# Your assignment
The records that follow must be transcribed in full, without any change.

+---+

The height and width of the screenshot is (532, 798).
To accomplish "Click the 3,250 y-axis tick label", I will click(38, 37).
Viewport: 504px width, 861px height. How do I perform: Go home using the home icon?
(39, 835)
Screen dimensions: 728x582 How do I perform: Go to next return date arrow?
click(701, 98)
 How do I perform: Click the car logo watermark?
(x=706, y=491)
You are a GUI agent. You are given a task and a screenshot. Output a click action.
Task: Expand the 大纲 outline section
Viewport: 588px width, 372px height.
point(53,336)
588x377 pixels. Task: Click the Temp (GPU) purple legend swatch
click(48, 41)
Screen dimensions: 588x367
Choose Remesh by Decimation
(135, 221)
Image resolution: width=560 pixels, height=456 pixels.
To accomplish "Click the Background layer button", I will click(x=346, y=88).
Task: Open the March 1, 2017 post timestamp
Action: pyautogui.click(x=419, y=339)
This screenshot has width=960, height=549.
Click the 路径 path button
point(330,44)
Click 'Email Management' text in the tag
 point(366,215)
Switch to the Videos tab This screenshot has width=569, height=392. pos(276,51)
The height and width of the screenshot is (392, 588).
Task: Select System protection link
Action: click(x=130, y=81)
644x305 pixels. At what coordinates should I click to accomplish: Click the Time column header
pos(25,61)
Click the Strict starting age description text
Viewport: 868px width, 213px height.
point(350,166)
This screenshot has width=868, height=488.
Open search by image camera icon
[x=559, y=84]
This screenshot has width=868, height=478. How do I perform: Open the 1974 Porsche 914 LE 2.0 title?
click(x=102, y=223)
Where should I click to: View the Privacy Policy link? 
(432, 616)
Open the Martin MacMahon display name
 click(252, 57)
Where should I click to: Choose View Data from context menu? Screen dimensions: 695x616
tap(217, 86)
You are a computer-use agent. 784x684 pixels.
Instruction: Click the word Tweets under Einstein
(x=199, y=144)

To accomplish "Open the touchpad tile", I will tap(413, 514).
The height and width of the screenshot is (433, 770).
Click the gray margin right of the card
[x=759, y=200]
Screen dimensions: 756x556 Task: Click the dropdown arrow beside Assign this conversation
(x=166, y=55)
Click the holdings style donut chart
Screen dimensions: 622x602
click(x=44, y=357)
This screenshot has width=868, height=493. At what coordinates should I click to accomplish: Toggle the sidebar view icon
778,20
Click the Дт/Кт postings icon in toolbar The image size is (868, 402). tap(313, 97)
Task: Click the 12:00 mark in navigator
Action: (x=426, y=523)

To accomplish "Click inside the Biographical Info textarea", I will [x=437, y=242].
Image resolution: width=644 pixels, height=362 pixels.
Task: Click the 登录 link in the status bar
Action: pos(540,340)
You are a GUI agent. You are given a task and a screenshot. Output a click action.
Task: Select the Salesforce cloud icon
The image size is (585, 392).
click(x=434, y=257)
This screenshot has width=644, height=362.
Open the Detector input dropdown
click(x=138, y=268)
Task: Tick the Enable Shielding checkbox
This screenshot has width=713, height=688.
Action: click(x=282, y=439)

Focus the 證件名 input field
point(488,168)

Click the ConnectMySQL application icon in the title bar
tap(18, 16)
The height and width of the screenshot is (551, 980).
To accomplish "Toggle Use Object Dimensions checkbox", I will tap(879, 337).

+---+

# Solved problem
The height and width of the screenshot is (532, 798).
To accomplish "Click the 3,250 y-axis tick label", I will click(38, 37).
Viewport: 504px width, 861px height. How do I perform: Go home using the home icon?
(39, 835)
Screen dimensions: 728x582 How do I perform: Go to next return date arrow?
click(701, 98)
 How do I perform: Click the car logo watermark?
(x=706, y=491)
You are a GUI agent. You are given a task and a screenshot. Output a click action.
Task: Expand the 大纲 outline section
Viewport: 588px width, 372px height.
point(53,336)
588x377 pixels. Task: Click the Temp (GPU) purple legend swatch
click(48, 41)
Screen dimensions: 588x367
Choose Remesh by Decimation
(135, 221)
Image resolution: width=560 pixels, height=456 pixels.
To accomplish "Click the Background layer button", I will click(x=346, y=88).
Task: Open the March 1, 2017 post timestamp
Action: pyautogui.click(x=419, y=339)
This screenshot has width=960, height=549.
Click the 路径 path button
point(330,44)
Click 'Email Management' text in the tag
 point(366,215)
Switch to the Videos tab This screenshot has width=569, height=392. pos(276,51)
The height and width of the screenshot is (392, 588).
Task: Select System protection link
Action: click(x=130, y=81)
644x305 pixels. At what coordinates should I click to accomplish: Click the Time column header
pos(25,61)
Click the Strict starting age description text
Viewport: 868px width, 213px height.
point(350,166)
This screenshot has width=868, height=488.
Open search by image camera icon
[x=559, y=84]
This screenshot has width=868, height=478. How do I perform: Open the 1974 Porsche 914 LE 2.0 title?
click(x=102, y=223)
Where should I click to: View the Privacy Policy link? 
(432, 616)
Open the Martin MacMahon display name
 click(252, 57)
Where should I click to: Choose View Data from context menu? Screen dimensions: 695x616
tap(217, 86)
You are a computer-use agent. 784x684 pixels.
Instruction: Click the word Tweets under Einstein
(x=199, y=144)

To accomplish "Open the touchpad tile", I will tap(413, 514).
The height and width of the screenshot is (433, 770).
Click the gray margin right of the card
[x=759, y=200]
Screen dimensions: 756x556 Task: Click the dropdown arrow beside Assign this conversation
(x=166, y=55)
Click the holdings style donut chart
Screen dimensions: 622x602
click(x=44, y=357)
This screenshot has width=868, height=493. At what coordinates should I click to accomplish: Toggle the sidebar view icon
778,20
Click the Дт/Кт postings icon in toolbar The image size is (868, 402). tap(313, 97)
Task: Click the 12:00 mark in navigator
Action: (x=426, y=523)

To accomplish "Click inside the Biographical Info textarea", I will [x=437, y=242].
Image resolution: width=644 pixels, height=362 pixels.
Task: Click the 登录 link in the status bar
Action: pos(540,340)
You are a GUI agent. You are given a task and a screenshot. Output a click action.
Task: Select the Salesforce cloud icon
The image size is (585, 392).
click(x=434, y=257)
This screenshot has width=644, height=362.
Open the Detector input dropdown
click(x=138, y=268)
Task: Tick the Enable Shielding checkbox
This screenshot has width=713, height=688.
Action: click(x=282, y=439)

Focus the 證件名 input field
point(488,168)

Click the ConnectMySQL application icon in the title bar
tap(18, 16)
The height and width of the screenshot is (551, 980).
To accomplish "Toggle Use Object Dimensions checkbox", I will tap(879, 337).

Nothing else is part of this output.